King of England, Charles (the second) healed more than 100,000 people by laying a hand over them.
Prayer may be a placebo for the disease of helplessness, but placebos can make you feel better.
- David Mitchell
Same principle, different results. Consider it a double-edged sword. Following are recorded incidents of the nocebo effect.
In 2002 a group of patients were subjected to chemotherapy in order to cure them of gastric cancer. One-third of these patients underwent fake therapies but these patients soon experienced side effects of chemotherapy including but not limited to hair loss, nausea, anaemia, diarrhoea and so on.
Sam Londe was diagnosed with cancer of the oesophagus in 1974. Doctors removed the tumour but knew it would soon resurface and had warned Sam about it in advance. Sam died a few weeks after the operation. When his body was sent for autopsy, doctors found 2 tiny nodes in liver and 1 in the lung which could not be fatal enough to cause the early demise. He didn't have cancer in his oesophagus at least at the time of his death. Sam died with cancer but not because of it.

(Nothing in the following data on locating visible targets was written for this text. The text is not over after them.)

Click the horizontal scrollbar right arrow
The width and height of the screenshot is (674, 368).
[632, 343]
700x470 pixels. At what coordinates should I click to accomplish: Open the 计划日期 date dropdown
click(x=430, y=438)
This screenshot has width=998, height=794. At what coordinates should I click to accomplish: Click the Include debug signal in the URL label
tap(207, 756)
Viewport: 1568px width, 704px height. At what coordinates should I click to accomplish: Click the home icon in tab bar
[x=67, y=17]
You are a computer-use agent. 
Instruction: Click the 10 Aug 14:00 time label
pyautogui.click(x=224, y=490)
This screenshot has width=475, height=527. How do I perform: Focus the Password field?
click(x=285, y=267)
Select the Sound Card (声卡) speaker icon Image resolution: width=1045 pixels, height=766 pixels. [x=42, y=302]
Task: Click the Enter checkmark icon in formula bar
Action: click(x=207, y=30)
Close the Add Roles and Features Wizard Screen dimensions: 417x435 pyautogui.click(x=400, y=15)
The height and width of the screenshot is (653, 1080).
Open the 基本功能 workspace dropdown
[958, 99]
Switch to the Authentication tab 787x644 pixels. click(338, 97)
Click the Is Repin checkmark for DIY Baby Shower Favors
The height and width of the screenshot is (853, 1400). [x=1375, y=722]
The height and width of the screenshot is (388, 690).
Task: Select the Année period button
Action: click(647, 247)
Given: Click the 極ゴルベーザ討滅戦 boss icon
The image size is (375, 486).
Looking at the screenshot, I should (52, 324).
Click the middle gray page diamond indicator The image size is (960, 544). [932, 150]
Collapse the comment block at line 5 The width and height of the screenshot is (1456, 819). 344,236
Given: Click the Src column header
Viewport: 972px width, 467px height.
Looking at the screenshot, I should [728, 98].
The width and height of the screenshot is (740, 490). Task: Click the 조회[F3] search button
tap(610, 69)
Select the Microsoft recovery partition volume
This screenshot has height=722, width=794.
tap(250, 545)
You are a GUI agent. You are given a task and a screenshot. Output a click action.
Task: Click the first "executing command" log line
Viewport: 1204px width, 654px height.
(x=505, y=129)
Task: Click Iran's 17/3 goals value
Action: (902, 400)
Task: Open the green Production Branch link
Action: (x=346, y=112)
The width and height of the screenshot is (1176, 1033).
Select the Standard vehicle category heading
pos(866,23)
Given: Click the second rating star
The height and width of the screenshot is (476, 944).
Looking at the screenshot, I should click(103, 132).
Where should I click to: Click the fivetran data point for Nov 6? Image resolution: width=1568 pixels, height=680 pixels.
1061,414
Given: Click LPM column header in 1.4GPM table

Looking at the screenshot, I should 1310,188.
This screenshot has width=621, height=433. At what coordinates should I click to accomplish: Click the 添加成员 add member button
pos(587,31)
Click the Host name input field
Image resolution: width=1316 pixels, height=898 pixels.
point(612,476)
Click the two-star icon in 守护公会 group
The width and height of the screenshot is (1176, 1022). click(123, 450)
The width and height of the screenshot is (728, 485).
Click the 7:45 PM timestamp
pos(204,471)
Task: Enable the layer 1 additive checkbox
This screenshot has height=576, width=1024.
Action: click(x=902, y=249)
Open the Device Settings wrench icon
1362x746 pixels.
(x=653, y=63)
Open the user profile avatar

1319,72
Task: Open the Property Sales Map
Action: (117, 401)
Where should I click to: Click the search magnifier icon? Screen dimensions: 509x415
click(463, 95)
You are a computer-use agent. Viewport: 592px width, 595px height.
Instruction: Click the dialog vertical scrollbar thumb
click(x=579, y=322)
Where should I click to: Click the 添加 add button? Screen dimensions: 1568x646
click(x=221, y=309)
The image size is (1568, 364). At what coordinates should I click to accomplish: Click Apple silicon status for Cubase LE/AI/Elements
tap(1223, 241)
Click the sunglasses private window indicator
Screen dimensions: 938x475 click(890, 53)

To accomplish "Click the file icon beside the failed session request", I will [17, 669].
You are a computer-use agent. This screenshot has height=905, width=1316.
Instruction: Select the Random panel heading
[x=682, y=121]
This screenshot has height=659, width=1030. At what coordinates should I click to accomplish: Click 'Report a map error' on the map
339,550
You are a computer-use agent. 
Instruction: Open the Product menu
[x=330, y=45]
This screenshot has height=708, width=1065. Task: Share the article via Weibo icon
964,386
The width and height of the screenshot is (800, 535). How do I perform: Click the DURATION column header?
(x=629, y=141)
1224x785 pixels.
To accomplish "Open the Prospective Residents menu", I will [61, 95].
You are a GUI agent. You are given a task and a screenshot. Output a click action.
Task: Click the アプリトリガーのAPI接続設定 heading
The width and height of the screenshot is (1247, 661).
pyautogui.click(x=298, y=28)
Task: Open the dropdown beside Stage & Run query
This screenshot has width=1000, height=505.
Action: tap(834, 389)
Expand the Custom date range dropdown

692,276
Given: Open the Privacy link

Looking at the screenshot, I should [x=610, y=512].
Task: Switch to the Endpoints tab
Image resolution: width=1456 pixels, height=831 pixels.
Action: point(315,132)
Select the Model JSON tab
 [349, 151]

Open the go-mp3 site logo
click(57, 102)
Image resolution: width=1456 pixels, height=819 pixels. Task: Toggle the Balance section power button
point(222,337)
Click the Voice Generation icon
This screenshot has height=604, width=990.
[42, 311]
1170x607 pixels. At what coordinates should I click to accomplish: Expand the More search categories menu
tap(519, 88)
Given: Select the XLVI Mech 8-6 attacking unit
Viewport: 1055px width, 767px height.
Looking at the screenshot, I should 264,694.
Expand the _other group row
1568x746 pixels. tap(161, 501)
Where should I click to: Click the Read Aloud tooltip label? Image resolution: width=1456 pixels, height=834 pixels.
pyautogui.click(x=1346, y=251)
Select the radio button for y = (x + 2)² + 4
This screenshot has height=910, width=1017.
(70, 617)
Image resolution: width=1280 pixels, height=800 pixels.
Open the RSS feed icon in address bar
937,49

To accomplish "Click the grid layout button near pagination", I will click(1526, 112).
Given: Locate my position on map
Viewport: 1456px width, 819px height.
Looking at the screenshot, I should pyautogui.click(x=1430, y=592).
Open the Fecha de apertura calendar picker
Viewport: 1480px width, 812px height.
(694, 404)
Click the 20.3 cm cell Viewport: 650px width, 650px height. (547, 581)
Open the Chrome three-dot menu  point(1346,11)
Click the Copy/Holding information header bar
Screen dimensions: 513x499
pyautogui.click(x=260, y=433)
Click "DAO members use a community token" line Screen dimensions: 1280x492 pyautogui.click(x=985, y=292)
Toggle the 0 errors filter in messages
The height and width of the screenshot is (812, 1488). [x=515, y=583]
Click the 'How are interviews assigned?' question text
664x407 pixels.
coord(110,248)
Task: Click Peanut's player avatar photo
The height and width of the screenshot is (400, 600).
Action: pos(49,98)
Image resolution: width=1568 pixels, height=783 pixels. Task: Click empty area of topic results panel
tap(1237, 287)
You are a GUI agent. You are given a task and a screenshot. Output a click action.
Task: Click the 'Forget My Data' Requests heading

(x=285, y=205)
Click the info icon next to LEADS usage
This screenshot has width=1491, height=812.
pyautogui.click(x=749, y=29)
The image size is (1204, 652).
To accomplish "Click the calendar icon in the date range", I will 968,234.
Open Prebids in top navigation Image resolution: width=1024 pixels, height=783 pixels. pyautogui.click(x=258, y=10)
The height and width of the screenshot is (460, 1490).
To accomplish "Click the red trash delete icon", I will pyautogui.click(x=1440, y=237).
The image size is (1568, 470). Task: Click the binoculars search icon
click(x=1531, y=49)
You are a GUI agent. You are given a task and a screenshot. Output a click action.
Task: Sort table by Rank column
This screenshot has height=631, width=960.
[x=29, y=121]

Researchers in Germany and UK looked at brain scans of people who were given actual painkillers. 50% of them were told that they were consuming painkillers while the rest of them were told that they were given a placebo. The group which believed that they were given the actual drug reported loss of pain whereas the painkiller failed to work for people who thought it was a placebo.
When a patient is told that they might die by a person with credibility and authority then the patient actually dies in some cases. This is known as voodoo death. People have reported multiple cases of voodoo death. Heart patients who thought they were terminally ill and were told by doctors that they will die within "X" amount of time actually ended up dead within the specified time frame. However, after death, the autopsy report found no physiological symptoms that could be linked to their death.
A physician was diagnosed with malignant tumours in both his lungs and doctors informed him that he had just five years to live. Being a surgeon himself, he knew they weren't lying statistically so he believed them. Exactly five years later when he was snorkelling in Maui, he died and was found unconscious on the beach.
A histamine prick was used to create skin rashes on participants. They were treated with creams that could heal the rash. After 10 mins one group was told that the cream would cure the rash and it worked perfectly. The second group was told that the cream would worsen their condition and it actually did.
“My psychiatrist diagnosed me a Hypochondriac. I said, "Okay, can you prescribe me a placebo?"
"Not for Type-2 Hypochondriacs," he said. Your types would just fake faking. Then we'd have a real problem.”